Tips on How to Sleep Better

Lack of sleep may be as dangerous as any other disease. A good quality night sleep is a guarantee of good mood and performance the next day. A healthy adult person should have approximately 7 – 8 hours of sleep a day. If the duration of your night rest is shorter or longer, it may provoke various health problems including mental health issues. So, what should one do to fight with insomnia? Here are the most effective tips, which may help you to fall asleep fast and have a deep, calm sleep.

Minimize light’s access to your bedroom

Human organism is a complex structure with its own inbuilt natural clock. It helps the body to function normally during the day time and fall asleep when it gets dark. This process is connected with the production of a special hormone called melatonin (it helps us to relax and fall asleep). Its high amounts are produced when the natural clock signals about the time for sleep. Such signal comes when it gets dark, but the excess of light in the night hours may confuse our inner clock thus depriving us of a healthy sleep.

Try to go to bed and wake up at the same hours each day

Having a sleeping chedule may sufficiently speed up the process of falling asleep.Besides, it will help you to feel fresh and rested in the morning. It is all connected with a circadian rhythm, in other words, our natural clock.

Create a good atmosphere in your bedroom

Sleeping in a stuffy room with the noise coming from the street or from the neighbors won’t do any good to you. That’s why you should always prepare your bedroom for sleep:

  • Air the room. Fresh and cool air will help you to relax and have a deep sleep;
  • Try to isolate your bedroom from external sounds;
  • If you are a fan of aromatherapy you may use scented candles with lavenderflavor;

Don’t drink caffeine – containing beverages in the evening

Caffeine is a nervous system stimulant; hence, it won’t let you relax and fall asleep. And even if you won’t have any troubles with falling asleep, the quality of your night rest will be poor as caffeine may cause frequent wake ups during the night. Make sure your bed is comfortable A good mattress is very important for rest and good sleep. Many people suffer from insomnia for years not knowing the reason and they forget about the problem the day they buy a new mattress. According to some studies, around 60% of people improved their quality of sleep when they changed their mattresses. It is recommended to change your mattress at least once in five or eight years.

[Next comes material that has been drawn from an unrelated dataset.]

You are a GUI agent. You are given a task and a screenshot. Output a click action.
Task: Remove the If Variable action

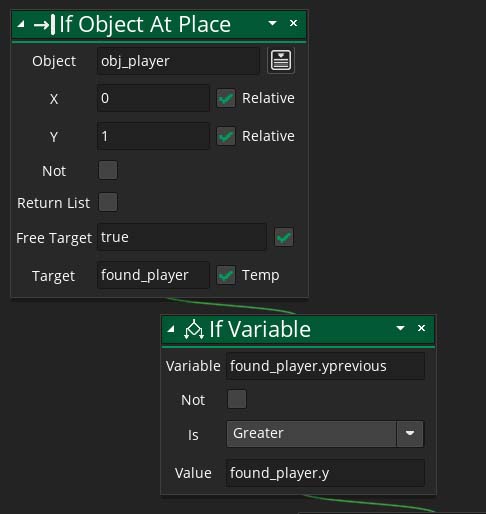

Avoid meals at least two hours before sleep

A fatty meal eaten before going to bed may result in poor sleep quality and problems with digestion. Human body needs at least a couple of hours to digest food, so being “busy” with digesting the meal, your body won’t give you the possibility to have a full rest.

Avoid daytime naps

If you are not used to sleeping in the daytime, a short nap may play a bad trick on you at night. It is a proven fact that people who occasionally have a nap during the day experience more troubles with the night rest.

Create a special ritual before going to bed

Relaxation and some special ritual before bed time help to fall asleep faster and prevent wake ups during the night. You may have a warm bath or a shower before going to bed, or you may read a book or listen to some calming music in the evening.The only condition is that you should relax but not strain during the process.

Do not drink much before bedtime

Frequent urination at night may deprive you of precious minutes of sleep. Even if you won’t wake up because of the need to go to the bathroom, you are likely to have a restless sleep and feel exhausted in the morning.

Limit the amount of sweets you eat in the evening
Sweets are the source of fast carbohydrates, which give us energy. Eating cookies and candies late in the day or in the evening won’t let you relax and have a calm sleep.